- Supplied information:
Content starts

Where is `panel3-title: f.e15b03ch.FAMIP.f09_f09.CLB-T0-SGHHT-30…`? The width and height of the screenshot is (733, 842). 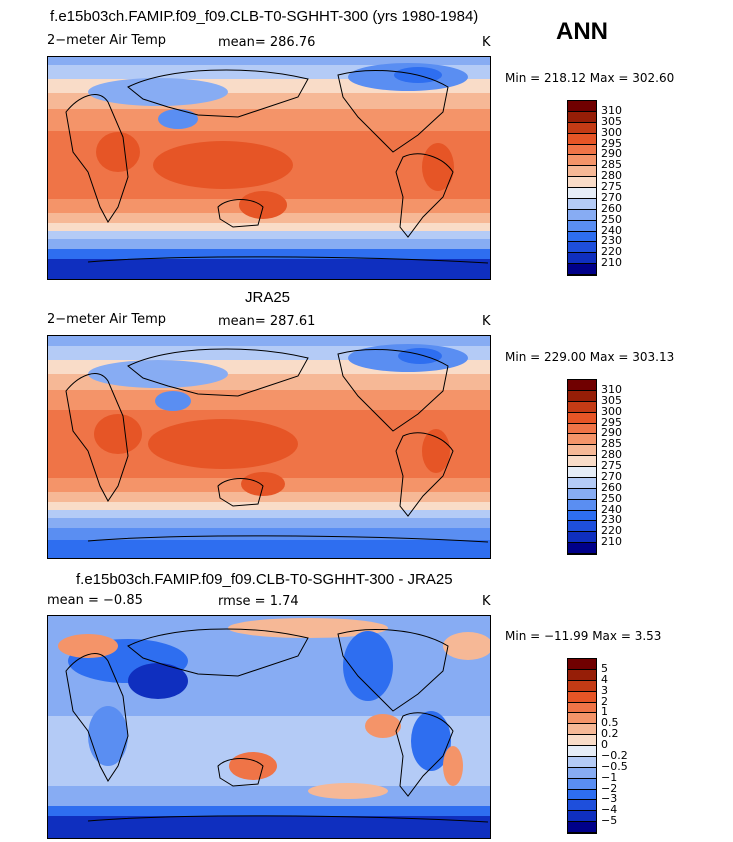 panel3-title: f.e15b03ch.FAMIP.f09_f09.CLB-T0-SGHHT-30… is located at coordinates (264, 580).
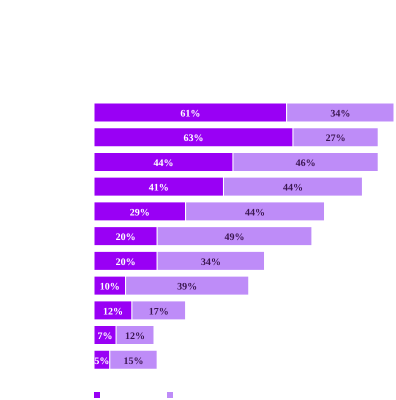  Describe the element at coordinates (140, 212) in the screenshot. I see `data-label: 29%` at that location.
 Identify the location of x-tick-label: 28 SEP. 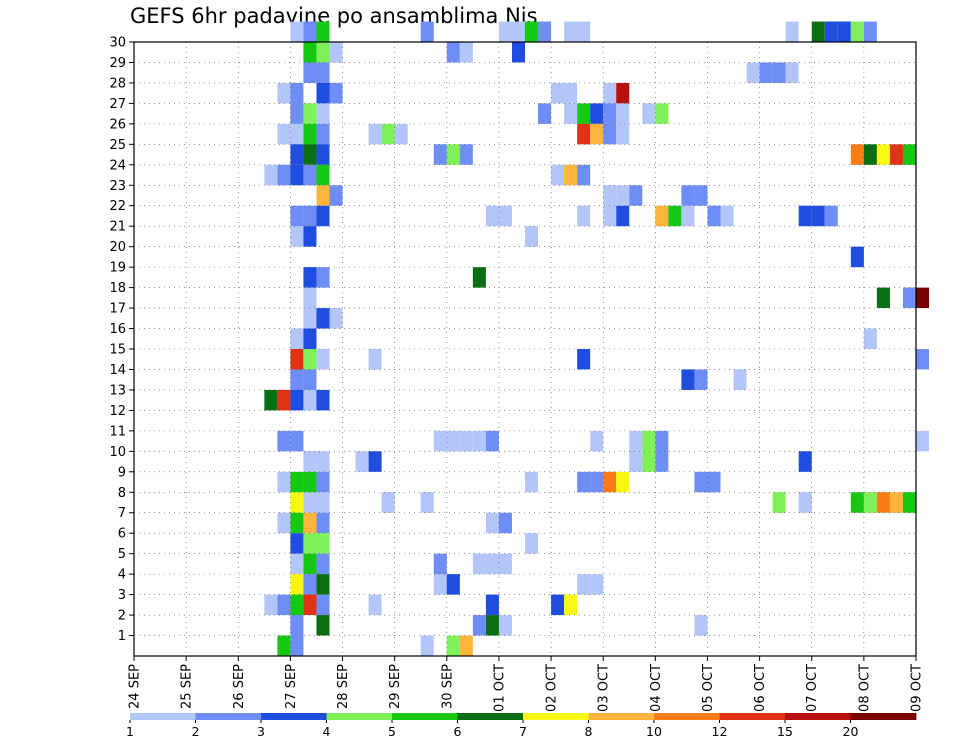
(344, 686).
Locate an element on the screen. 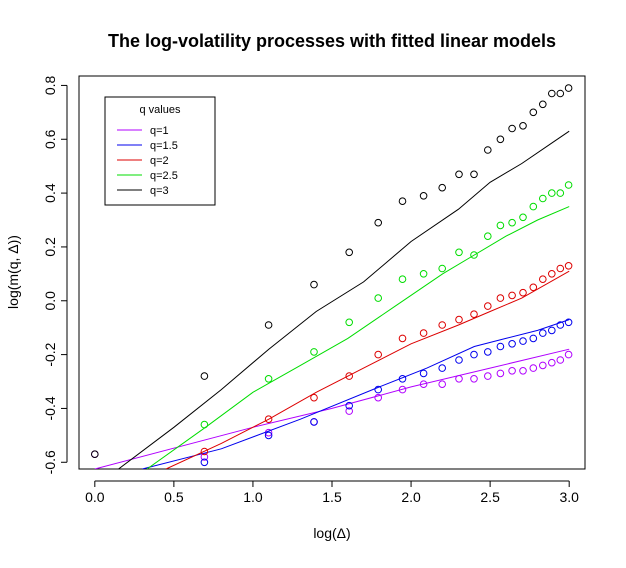 Image resolution: width=626 pixels, height=568 pixels. x-tick-label: 0.5 is located at coordinates (174, 497).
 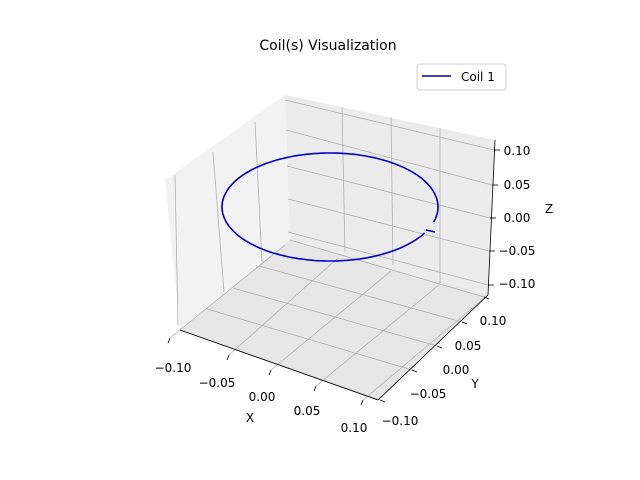 I want to click on coil-lead, so click(x=430, y=231).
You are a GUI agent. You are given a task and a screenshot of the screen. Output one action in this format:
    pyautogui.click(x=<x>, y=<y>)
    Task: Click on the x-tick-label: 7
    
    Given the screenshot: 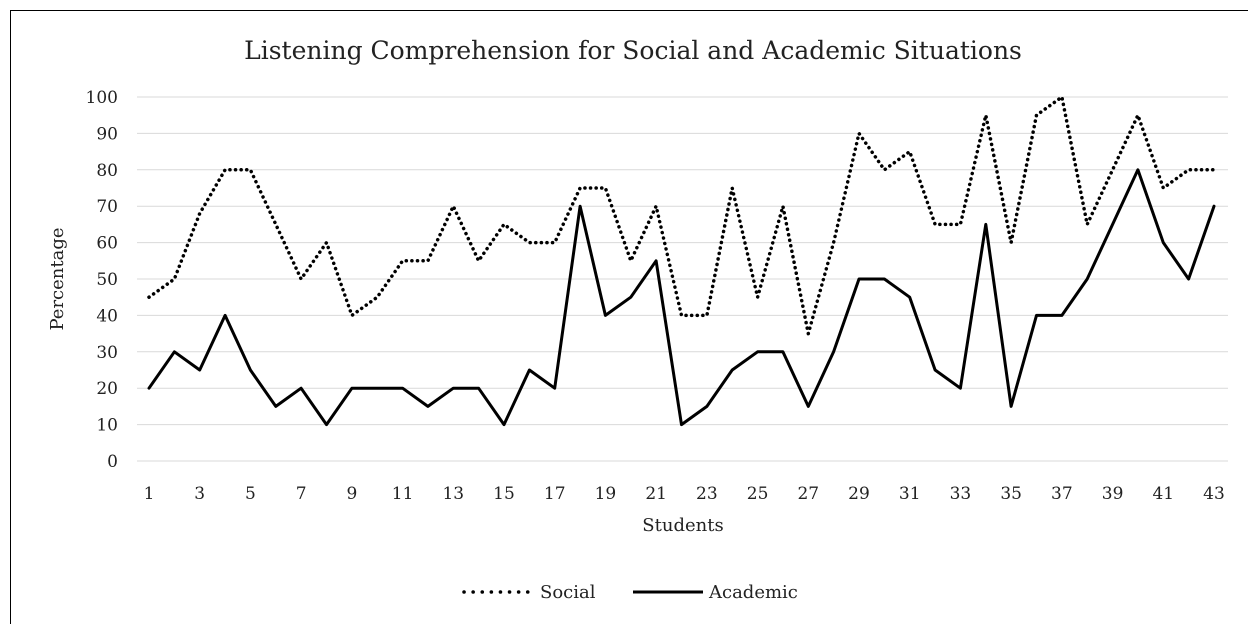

Content ends

- Problem description: Rewrite the material from the line with "I want to click" through the end of the material, replacing "screenshot" with "screen capture" and keeping everything else the same. Leave the pictures out of your answer.

- Answer space:
  I want to click on coil-lead, so click(x=430, y=231).
You are a GUI agent. You are given a task and a screen capture of the screen. Output one action in this format:
    pyautogui.click(x=<x>, y=<y>)
    Task: Click on the x-tick-label: 7
    
    Given the screen capture: 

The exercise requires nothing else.